Afternoon tea at The Landmark

by Silvana de Soissons26th April 2012

Afternoon tea in the Winter Garden at The Landmark hotel in London is a spectacular event. Like many of London’s Victorian railway hotels, originally built during the 19th century to celebrate the golden age of steam, The Landmark was refurbished, redecorated and rebranded in the 20th century to attract and meet the demands of the modern traveller. In 1995 The Lancaster Landmark Hotel Company acquired what was formerly known as The Great Central Hotel and created the biggest and most opulent place to stay in Marylebone.

I confess insider knowledge in that The Landmark is my husband’s favourite corporate meeting place and hotel, a stone’s throw from his office. He comes to have lunch with clients, his employers host corporate events here and, when his work takes him long into the night and past his commuter train timetable, he sleeps here. So I know a great deal, with envy, by proxy. The very first time I came here myself was when I had arranged to meet and interview Elizabeth Carter, Editor of The Good Food Guide, and Jane Wilson, her marketing manager. I could not have picked two more esteemed companions for afternoon tea, as they manage Britain’s bestselling guide to the most highly recommended places to eat and drink.

It is incredible to think that when Sir John Blundell Maple, chairman of the furniture company, purchased the building in 1895 (for the then equivalent of 4.5 pence per square foot), the room in which the winter gardens now sits used to be the central carriage courtyard. Guests were deposited in this huge enclave when their horse drawn carriages pulled into the privacy of the hotel. He furnished the hotel with his own mahogany furniture.

Later, in the 1920s, the inner courtyard became a dance floor. As cars became the most popular form of transport, the golden era of the great railway hotels began to dwindle. During the Second World War many of these hotels were requisitioned by the British army as injured and homeless soldiers were repatriated from battlegrounds abroad.

For the next half century the railway hotels of London fell into seediness and dereliction – for who would want to sleep next to a busy railway station, with tannoy announcements and rolling carriages rumbling their way morning, noon and night?

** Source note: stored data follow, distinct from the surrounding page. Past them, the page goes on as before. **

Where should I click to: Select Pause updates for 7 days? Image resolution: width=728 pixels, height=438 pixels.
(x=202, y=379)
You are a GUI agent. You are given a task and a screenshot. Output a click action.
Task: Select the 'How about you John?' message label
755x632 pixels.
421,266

It was only the confluence of the economic resurgence, the boom in property, the increase in international travel and the establishment of London as one of the world’s leading tourist attractions that led to the restoration of many railway hotels, such as the Renaissance at St.Pancras, The Great Northern at King’s Cross, the Charing Cross Hotel and The Hilton Paddington.

Nikolaus Pevsner wrote about number 222 Marylebone Road in the London edition of “Buildings of England” {published by Penguin}: “For long maltreated as offices, but in 1989 rehabilitated for hotel use by “S” International Architects and Geoffrey Reid Associates, with internal court converted to winter garden”.

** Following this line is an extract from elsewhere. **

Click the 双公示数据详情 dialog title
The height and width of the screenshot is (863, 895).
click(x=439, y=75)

The Landmark is a highly ornate building, built in Gothic red brick with steep gables and a tower. There is a fine marble staircase, coffered ceiling, cornices and huge palm trees, the apogee Victorian status symbols, brought back from temperate climes by intrepid plant hunters. A very clever lady plays the piano without a music sheet, one piece after another, whilst the gentle clatter of tea cups and the hum of conversation fill the enormous glass space. Despite modern carpets and double glazing, you can still feel the echoing grandeur of the soaring elevation and as you stand and look up to the sky you will feel small and insignificant inside a room that is meant to inspire awe and draw wonder. Small and understated it is not: The Landmark has 300 of the largest guest rooms in London, 51 suites, three restaurants and bars and a Spa and Health Club with its own 15 metre pool.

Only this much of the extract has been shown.